#### [What the task asks]
The records below must be returned exactly, with every picture left out.

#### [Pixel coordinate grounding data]

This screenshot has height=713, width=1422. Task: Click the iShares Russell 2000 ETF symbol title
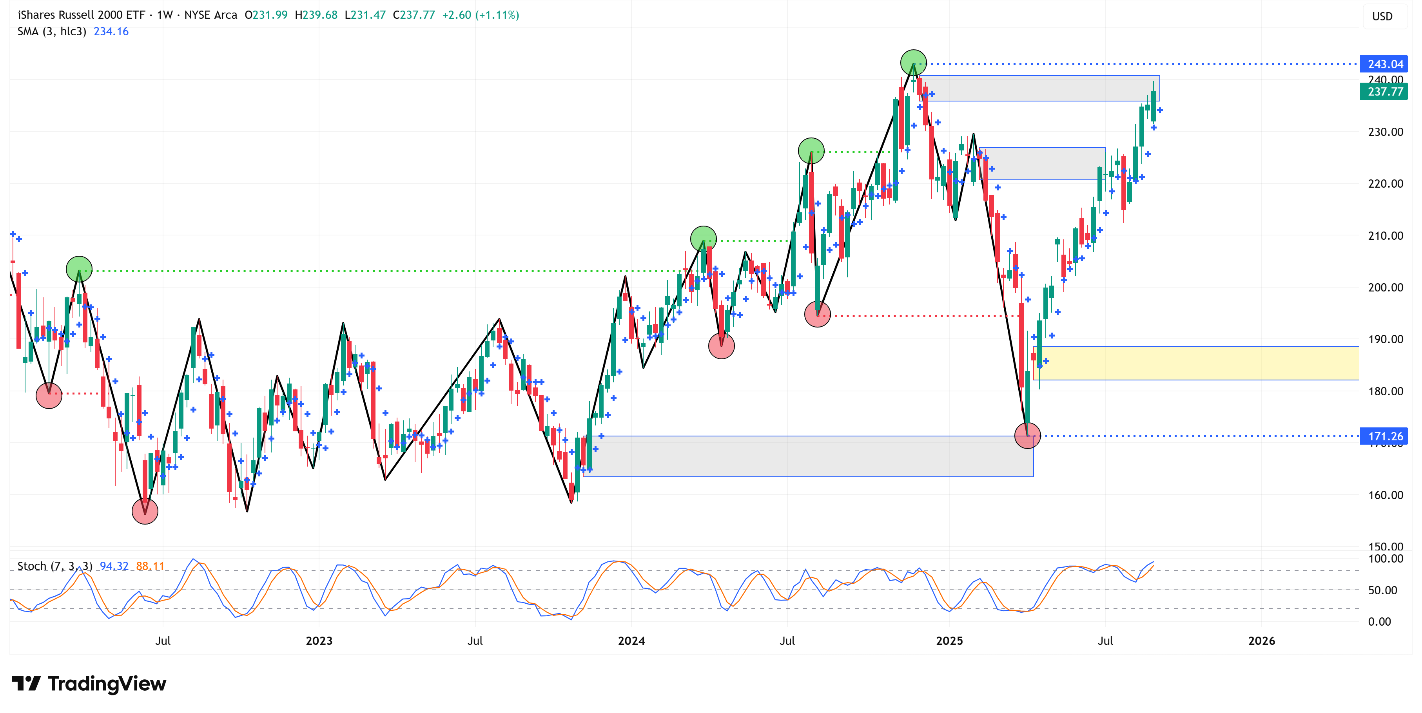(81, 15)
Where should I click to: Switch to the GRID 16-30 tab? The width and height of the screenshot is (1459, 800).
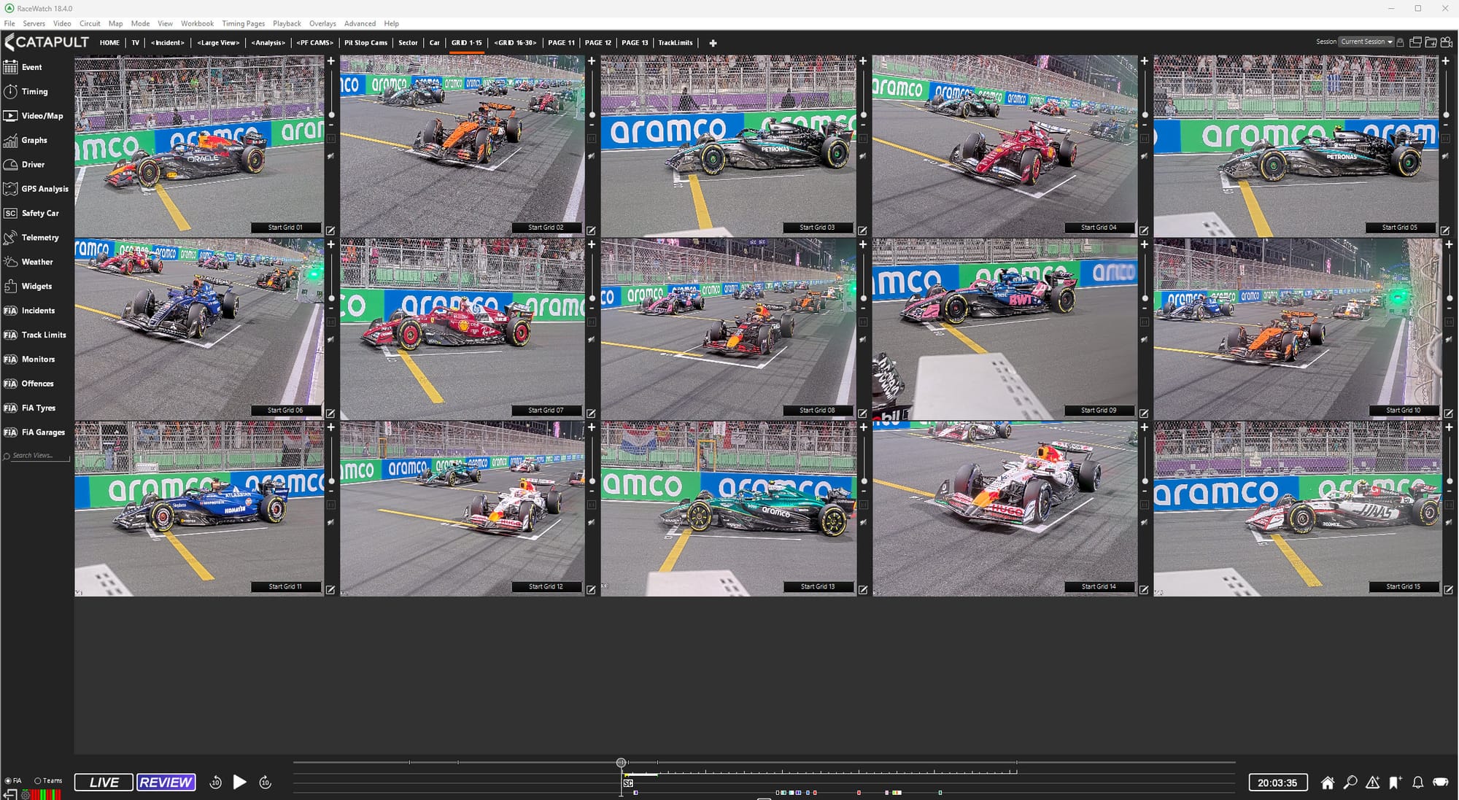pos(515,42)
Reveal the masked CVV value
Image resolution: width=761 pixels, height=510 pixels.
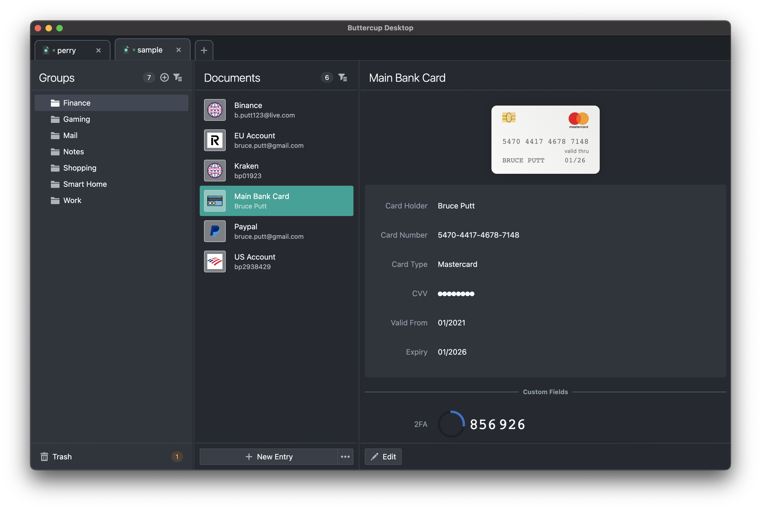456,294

#### [Result of this exercise]
This screenshot has height=713, width=1422. Task: Click the iShares Russell 2000 ETF symbol title
(81, 15)
Where should I click to: Switch to the GRID 16-30 tab? The width and height of the screenshot is (1459, 800).
pos(515,42)
Reveal the masked CVV value
Image resolution: width=761 pixels, height=510 pixels.
456,294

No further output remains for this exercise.